Help me out here. [math]\textup{Prove that in any topological

"Prove that in any topological Hausdorff space all subspaces consisting of one element are closed."

>>7696603
Great job, OP. You disproved topology.

Let x be any element of X.

For every y unequal to x there exists an open neibhoorhood U_y that includes y but not x.

The union of all those U_y is X \ {x} and since it's the union of open sets it must be open too.

Therefore {x} is closed.

>>7696618
Oh great, because that was obviously what I was trying to do.

Got anything useful to add about what is wrong with either my reasoning or the statement?

>>7696603
The discrete topology isn't very Haussdorfy, is it?

>>7696624
With the discrete topology every set is both open and closed.

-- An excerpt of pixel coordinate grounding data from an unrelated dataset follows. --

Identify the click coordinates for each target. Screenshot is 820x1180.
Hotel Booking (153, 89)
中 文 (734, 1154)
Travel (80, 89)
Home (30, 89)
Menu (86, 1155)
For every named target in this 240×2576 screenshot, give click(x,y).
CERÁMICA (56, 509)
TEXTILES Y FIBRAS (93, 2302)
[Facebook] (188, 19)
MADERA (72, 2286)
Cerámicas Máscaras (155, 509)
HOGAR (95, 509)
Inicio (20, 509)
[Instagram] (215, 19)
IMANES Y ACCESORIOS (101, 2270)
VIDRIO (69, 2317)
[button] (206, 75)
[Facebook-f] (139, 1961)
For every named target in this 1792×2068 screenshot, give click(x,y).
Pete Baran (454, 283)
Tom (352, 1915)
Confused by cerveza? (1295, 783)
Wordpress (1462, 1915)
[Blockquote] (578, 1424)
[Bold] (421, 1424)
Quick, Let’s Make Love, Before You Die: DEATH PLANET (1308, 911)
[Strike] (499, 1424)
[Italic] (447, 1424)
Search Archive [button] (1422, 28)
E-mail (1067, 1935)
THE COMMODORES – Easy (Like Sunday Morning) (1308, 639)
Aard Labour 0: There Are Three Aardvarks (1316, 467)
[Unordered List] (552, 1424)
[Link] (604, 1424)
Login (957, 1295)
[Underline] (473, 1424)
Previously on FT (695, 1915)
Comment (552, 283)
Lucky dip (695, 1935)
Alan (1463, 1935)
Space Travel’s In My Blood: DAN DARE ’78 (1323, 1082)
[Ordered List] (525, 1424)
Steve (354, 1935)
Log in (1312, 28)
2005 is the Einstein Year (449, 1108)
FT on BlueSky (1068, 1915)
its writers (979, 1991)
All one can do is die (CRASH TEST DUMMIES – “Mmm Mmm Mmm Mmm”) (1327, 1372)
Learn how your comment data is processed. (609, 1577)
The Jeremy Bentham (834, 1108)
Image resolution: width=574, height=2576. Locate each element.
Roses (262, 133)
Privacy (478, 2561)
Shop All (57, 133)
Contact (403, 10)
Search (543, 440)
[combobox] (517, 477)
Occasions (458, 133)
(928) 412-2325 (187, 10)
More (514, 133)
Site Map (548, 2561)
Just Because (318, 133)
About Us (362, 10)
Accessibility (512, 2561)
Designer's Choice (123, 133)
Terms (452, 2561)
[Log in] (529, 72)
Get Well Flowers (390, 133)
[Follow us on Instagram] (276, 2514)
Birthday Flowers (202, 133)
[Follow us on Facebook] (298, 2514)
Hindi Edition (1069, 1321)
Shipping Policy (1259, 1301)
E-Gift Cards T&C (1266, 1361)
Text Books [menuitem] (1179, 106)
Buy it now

There is no contradiction there.

>>7696623
Thanks

>>7696627
A space X is Hausdorff if for every x, y in X with x not equal to y there exist open neighbourhoods V and W of x, y respectively so that the intersection of V and W is the empty set.

If X is a space endowed with the discrete topology, for every x, y in X (x again unequal to y), {x} and {y} are (open) neighbourhoods of x, y so that their intersection is empty.

Unless Ive done something wrong the discrete topology is kind of Hausdorffy.

>>7696630
Thanks -- I thought the statement implied every subspace should be exclusively closed.

>>7696603
There's nothing stopping a set from being both open and closed, or neither. X itself is open and closed regardless of the topology you give it, as well as the empty set.

To prove the statement just choose a point x in X and use the Hausdorff condition to find open sets disjoint from {x} containing any other point in the space. Union those up and you've got the complement of {x}.

>>7696627
Sure it is, it is even metrizable

Each point in X is a connected component. Imagine a discrete set of points in R^n (such as the integers) if you like.

>>7696603
>stumbling over clopen sets
Babby tier physics student detected. Fuck off, cunt.